▸ GOAL OF THE EXERCISE:
Lines with the word "field" in them are the ones to copy from the records.

▸ SOURCE DATA:
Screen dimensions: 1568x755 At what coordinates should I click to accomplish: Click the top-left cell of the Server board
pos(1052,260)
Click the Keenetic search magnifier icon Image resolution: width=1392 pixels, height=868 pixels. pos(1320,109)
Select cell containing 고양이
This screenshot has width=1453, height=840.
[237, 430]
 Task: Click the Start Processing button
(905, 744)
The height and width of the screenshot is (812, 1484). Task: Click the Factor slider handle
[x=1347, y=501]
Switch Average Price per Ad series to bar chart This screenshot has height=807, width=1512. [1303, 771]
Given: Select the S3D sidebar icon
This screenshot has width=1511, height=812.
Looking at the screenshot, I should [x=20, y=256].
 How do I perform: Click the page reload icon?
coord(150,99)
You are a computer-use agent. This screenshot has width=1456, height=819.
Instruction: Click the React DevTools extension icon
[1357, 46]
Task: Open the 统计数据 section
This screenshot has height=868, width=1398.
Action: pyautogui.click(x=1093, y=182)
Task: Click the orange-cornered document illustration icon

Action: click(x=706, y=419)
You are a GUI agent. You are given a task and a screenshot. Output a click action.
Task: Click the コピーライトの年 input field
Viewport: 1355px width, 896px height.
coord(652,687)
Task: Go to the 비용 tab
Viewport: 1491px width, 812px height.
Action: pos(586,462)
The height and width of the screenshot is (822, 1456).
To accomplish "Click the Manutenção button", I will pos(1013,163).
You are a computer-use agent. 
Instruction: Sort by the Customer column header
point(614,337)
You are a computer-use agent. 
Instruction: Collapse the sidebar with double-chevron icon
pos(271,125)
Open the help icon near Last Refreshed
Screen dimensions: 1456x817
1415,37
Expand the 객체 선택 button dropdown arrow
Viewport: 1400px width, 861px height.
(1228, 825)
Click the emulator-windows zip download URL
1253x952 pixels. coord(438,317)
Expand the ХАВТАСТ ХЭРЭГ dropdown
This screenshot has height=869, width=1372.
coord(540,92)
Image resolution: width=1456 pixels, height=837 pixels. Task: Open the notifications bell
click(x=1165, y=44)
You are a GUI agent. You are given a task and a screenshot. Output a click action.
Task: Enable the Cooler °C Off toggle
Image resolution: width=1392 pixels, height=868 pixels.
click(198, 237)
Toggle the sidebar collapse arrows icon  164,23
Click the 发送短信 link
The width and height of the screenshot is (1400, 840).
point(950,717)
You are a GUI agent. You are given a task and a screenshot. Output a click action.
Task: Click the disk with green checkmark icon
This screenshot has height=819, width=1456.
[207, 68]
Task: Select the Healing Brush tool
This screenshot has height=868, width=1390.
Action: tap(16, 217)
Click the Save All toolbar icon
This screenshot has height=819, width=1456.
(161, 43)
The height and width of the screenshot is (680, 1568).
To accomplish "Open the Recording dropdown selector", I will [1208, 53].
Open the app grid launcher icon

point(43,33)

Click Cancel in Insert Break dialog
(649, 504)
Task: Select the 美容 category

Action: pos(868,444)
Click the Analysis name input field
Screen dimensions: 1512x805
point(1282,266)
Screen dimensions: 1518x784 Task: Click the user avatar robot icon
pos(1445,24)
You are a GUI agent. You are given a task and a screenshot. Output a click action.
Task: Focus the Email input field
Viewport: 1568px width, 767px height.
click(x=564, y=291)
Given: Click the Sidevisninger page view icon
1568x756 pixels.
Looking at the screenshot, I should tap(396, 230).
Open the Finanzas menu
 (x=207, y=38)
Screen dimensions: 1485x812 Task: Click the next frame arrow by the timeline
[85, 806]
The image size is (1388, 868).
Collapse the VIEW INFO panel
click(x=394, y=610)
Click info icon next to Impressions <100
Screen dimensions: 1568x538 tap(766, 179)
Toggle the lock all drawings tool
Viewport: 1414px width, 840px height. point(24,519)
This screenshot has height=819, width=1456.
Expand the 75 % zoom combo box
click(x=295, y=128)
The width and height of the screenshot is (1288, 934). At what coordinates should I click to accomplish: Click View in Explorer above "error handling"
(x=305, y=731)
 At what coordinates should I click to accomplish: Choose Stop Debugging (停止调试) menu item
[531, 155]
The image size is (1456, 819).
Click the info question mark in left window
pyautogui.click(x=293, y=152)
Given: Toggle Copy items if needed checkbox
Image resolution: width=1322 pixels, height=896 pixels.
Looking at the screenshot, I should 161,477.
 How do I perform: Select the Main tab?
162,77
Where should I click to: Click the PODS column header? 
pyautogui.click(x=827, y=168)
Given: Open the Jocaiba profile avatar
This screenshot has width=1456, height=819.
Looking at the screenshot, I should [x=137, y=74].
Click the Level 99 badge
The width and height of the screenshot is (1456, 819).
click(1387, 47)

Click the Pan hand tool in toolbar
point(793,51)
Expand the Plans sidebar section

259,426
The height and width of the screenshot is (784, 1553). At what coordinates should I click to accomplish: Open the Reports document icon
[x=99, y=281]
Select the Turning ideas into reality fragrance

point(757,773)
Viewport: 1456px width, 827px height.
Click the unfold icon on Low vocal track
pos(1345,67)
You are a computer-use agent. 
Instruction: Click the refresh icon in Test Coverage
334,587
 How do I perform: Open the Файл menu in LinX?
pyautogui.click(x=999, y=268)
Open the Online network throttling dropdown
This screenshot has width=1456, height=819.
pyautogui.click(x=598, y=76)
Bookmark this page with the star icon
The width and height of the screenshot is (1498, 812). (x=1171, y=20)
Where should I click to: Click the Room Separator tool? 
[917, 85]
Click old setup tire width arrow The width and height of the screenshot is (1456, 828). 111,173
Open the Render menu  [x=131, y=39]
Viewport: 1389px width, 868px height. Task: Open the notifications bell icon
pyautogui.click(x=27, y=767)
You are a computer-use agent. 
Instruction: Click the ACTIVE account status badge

▸ SOLUTION TO THE PROBLEM:
Task: Click the コピーライトの年 input field
Click the Analysis name input field
Task: Focus the Email input field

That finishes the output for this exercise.